#### [取り組む課題]
(A) 映画の感想文で、監督として挙げられている人物は誰か答えなさい。
(B) 映画の感想文の「上映後の映画ジャーナリスト 立田敦子さん と翻訳者」から「ネタバレには配慮しますが、気になる方は鑑賞後にまた遊びに来てくださいね!」までをすべて書き出し、その際「作品」を「映画」に置き換えなさい。

上映後の映画ジャーナリスト 立田敦子さん と翻訳者 長夏実さん のトークでは興味深いお話も聞けました。
とてもいい作品で観終わった後にしばらく余韻が続きました。メインのプロットは比較的シンプルなので筋については軽めにして、純粋にわたし個人の感想を書こうと思います。
ネタバレには配慮しますが、気になる方は鑑賞後にまた遊びに来てくださいね!
原題 富都青年 / Abang Adik
邦題 Brotherブラザー 富都(プドゥ)のふたり
監督 ジン・オン 王礼霖
115分
あらまし
マレーシア、台湾合作映画。言語はマレー語、中国語、英語、それに手話が加わるが、わたしの拙い語学力では多くの部分が中国語で話されていたようだった。

[保存済み資料]
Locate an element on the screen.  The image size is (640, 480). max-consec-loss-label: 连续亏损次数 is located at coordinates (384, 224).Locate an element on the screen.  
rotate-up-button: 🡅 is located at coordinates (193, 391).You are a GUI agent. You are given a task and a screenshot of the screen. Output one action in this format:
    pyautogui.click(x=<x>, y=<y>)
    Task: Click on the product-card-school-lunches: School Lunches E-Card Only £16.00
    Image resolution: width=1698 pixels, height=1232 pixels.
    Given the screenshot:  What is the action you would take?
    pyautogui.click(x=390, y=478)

#### [解答一覧]
(A) ジン・オン(王礼霖)

(B)
上映後の映画ジャーナリスト 立田敦子さん と翻訳者 長夏実さん のトークでは興味深いお話も聞けました。
とてもいい映画で観終わった後にしばらく余韻が続きました。メインのプロットは比較的シンプルなので筋については軽めにして、純粋にわたし個人の感想を書こうと思います。
ネタバレには配慮しますが、気になる方は鑑賞後にまた遊びに来てくださいね!